40 Years Ago, AJHS Ruled Class A Boys Basketball

Prospectors to Honor 1977-78 State Championship Team at Tuesday’s Home Opener

By Daniel Dullum

Enjoying his retirement, Cy Henry prefers life away from the limelight. But the limelight will find him one more time when Apache Junction’s 1977-78 State Class A boys basketball championship team is honored Tuesday prior to the Prospectors’ season opener against Phoenix Metro Tech.

Cy Henry

“I was glad they’re doing this,” Henry said. “After 40 years, I think it’s neat that they’re doing that.”

Henry, who coached the Prospectors to their only state basketball championship to date, admitted he doesn’t dwell much in the past, saying, “I think about the kids, but 40 years is a long time ago.”

Henry coached AJHS boys basketball 17 years, from 1976 to 1993, and taught there from 1976 to 1998, also coaching football and track until his retirement. And, he coached the AJ girls basketball program from 1996 to 2005.

THE RUNNING PROSPECTORS 

Apache Junction finished its championship season with a 15-4 record after losing the Class A 1977 title game to Coolidge 69-60.

“About half the team played the year before and lost in that championship game to Coolidge,” Henry said. “So it was neat that they got to come back and win that last game. It doesn’t always work that way, and that was definitely a motivating factor!

“We were very fortunate, and they knew it too.”

The roster consisted of seniors Chris Barwick, Jeff Hays, Randy Hays, Larry Karkos, Charlie Hunt, Kevin Lockard, Sam Marquez and Steve Terwilliger; and juniors Dennis Doerfler, Jeff Graffa and Tim Holder.

Jeff Hays led the team in scoring (12.0 points per game) and rebounding (12.0). As a team, the Prospectors averaged 56.2 points while holding opponents to 44.4 points per game.

“It was a great team,” Henry said. “They all played together really well.”

Henry said he had the personnel to play an up-tempo game.

“We ran a lot on offense, and we pressed on defense. We were pretty aggressive. Plus, we had nine or 10 kids who could play. So we kind of wore some teams out.

“You have to have the kids to do it with, and the bench depth. We could go 10 deep, and we did that the year before as well. We had a good JV program the year before too and wound up with 10 really good kids.”

The Prospectors finished the season with an 11-game winning streak. In the conference tournament, AJ defeated Ajo 54-39 and Coolidge 49-44. Moving on to the state Class A tournament, AJ beat Mingus 69-49 in the first round, and topped Morenci 49-44 in the semifinals.

“I don’t think I had any doubts that we would win those first two games,” Henry said. “Of course, we had played both of those teams before. And we were playing really well right then, the best we’d played all year long.”

AJ downed Fort Defiance Window Rock 57-36 in the championship game, played at the ASU Activity Center. Doerfler and Jeff Hays led the Prospectors with 23 and 14 points, respectively.

“We probably had the better team,” Henry said. “We shot really well, and shot better than we usually did – you always want them to do a little bit more. And we played great defense.”

One of the side benefits of winning the state tournament was receiving a congratulatory letter from Ned Wulk, the longtime Arizona State men’s basketball coach.

→ What this exercise asks
A – From the basketball article, set down everything from "The roster consisted" down to "and Tim Holder.".
B – Name every team that the basketball article says Apache Junction defeated in the conference and state Class A tournaments.
C – Summarize the basketball article in two sentences.

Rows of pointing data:

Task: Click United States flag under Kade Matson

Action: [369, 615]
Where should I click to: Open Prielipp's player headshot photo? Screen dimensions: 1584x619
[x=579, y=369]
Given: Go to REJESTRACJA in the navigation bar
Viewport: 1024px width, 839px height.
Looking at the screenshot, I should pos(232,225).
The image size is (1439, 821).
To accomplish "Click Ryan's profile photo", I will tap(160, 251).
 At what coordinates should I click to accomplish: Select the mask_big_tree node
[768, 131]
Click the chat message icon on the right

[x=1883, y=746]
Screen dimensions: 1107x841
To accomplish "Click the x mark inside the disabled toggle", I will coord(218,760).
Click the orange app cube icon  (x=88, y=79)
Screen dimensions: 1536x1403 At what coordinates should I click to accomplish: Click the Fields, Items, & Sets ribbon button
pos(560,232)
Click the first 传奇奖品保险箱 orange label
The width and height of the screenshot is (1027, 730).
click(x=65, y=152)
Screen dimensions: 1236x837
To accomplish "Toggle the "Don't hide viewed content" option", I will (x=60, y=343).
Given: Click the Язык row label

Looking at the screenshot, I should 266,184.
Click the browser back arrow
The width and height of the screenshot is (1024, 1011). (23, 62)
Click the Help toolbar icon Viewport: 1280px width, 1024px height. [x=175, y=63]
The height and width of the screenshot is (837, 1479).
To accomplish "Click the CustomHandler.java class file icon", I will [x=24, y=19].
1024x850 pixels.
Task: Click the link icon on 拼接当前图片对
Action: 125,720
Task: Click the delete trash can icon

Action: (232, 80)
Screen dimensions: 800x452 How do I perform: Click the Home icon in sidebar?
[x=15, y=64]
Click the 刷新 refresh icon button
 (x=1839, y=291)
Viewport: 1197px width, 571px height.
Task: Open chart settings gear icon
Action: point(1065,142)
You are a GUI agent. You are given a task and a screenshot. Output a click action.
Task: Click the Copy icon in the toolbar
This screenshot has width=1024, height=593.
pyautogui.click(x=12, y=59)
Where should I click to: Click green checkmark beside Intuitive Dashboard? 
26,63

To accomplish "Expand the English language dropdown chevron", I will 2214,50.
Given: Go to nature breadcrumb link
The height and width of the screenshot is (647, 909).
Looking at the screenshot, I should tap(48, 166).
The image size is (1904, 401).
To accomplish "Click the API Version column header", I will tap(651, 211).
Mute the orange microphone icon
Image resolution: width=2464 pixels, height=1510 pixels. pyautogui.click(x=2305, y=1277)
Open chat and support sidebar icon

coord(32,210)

→ Answers for the tasks
A –
The roster consisted of seniors Chris Barwick, Jeff Hays, Randy Hays, Larry Karkos, Charlie Hunt, Kevin Lockard, Sam Marquez and Steve Terwilliger; and juniors Dennis Doerfler, Jeff Graffa and Tim Holder.

B – Ajo, Coolidge, Mingus, Morenci, Fort Defiance Window Rock

C – Apache Junction's 1977-78 State Class A boys basketball championship team, coached by Cy Henry, is being honored before the Prospectors' season opener against Phoenix Metro Tech. After losing the 1977 title game to Coolidge, the up-tempo, deep Prospectors finished 15-4 on an 11-game winning streak and beat Fort Defiance Window Rock 57-36 for the championship.